━━━━━ Source material

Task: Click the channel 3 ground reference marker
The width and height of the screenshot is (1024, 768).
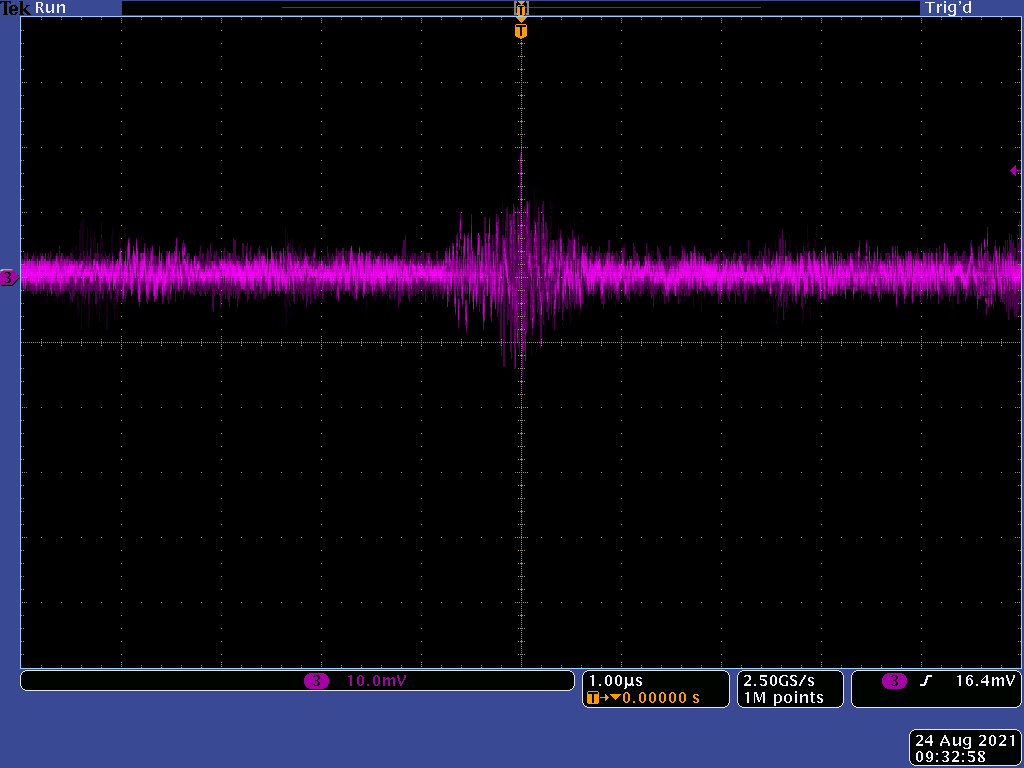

━━━━━━━━━━
━━━━━ Source material

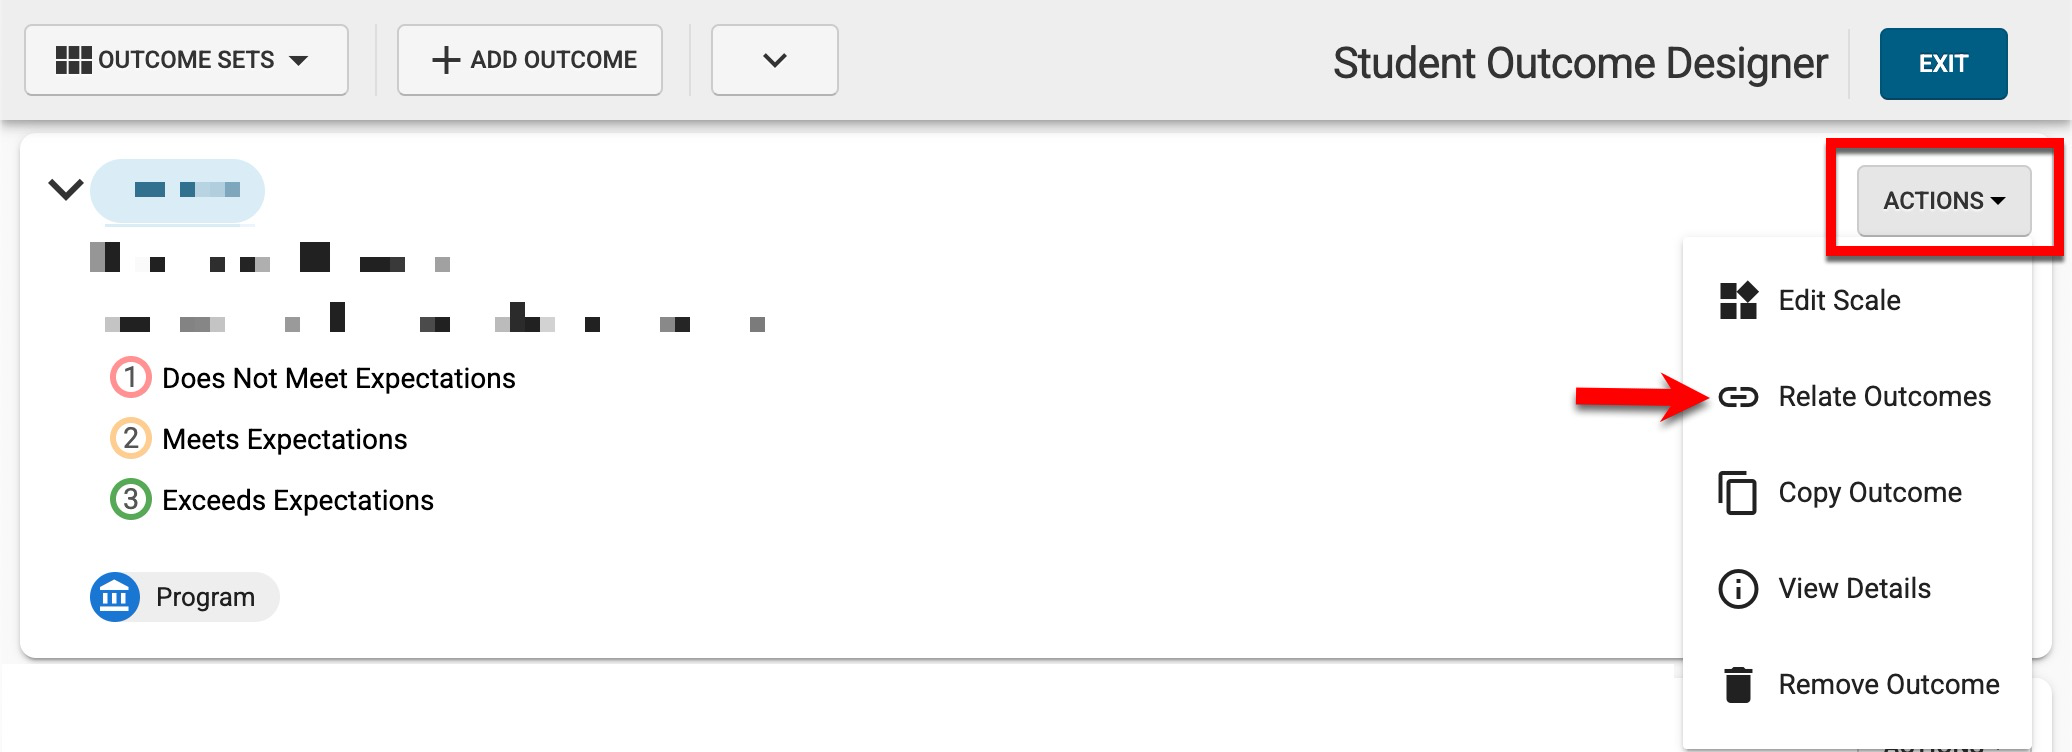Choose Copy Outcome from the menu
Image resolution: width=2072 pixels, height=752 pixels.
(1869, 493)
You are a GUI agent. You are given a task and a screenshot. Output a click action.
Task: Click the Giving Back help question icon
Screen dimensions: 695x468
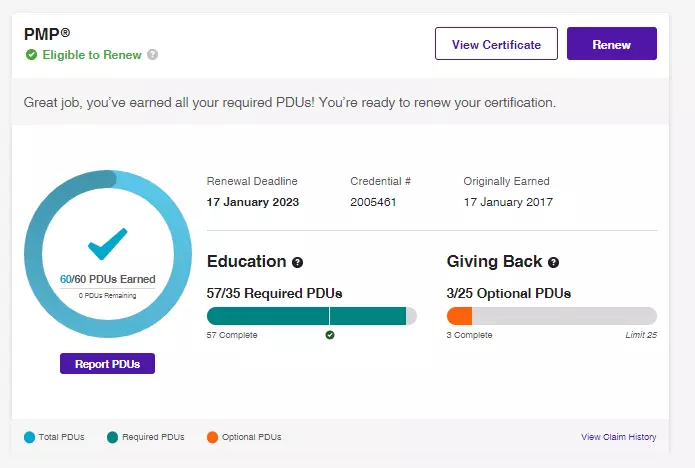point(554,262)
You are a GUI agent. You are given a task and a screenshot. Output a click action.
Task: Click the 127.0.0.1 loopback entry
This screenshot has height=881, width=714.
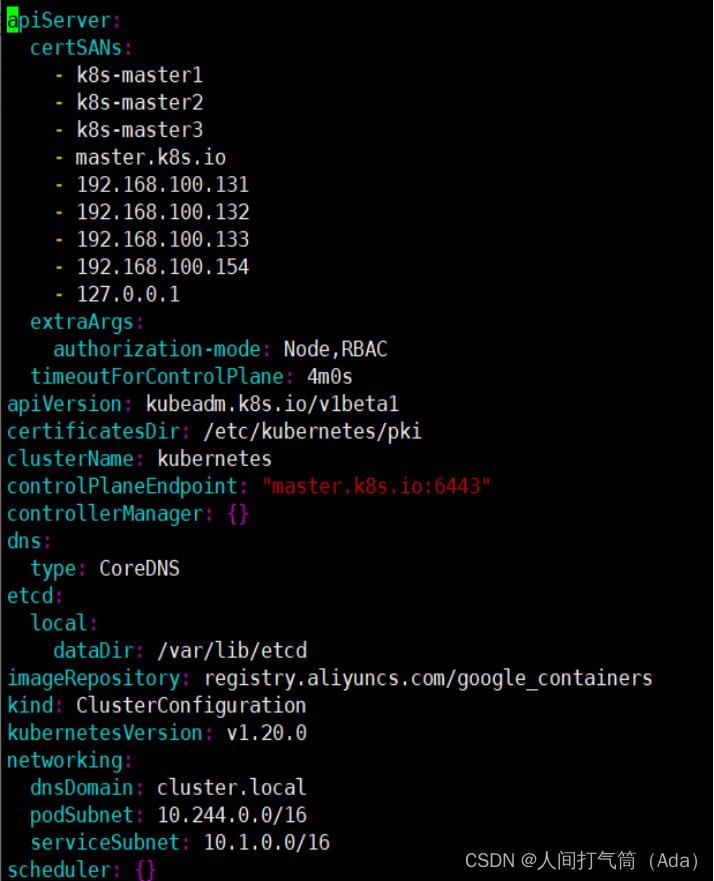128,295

━━━━━━━━━━

Problem requirements:
Going back over the entries above, copy word for word every line from the one that has "Task: Click the channel" on through the one that has "The width and".

Response:
Task: Click the channel 3 ground reference marker
The width and height of the screenshot is (1024, 768).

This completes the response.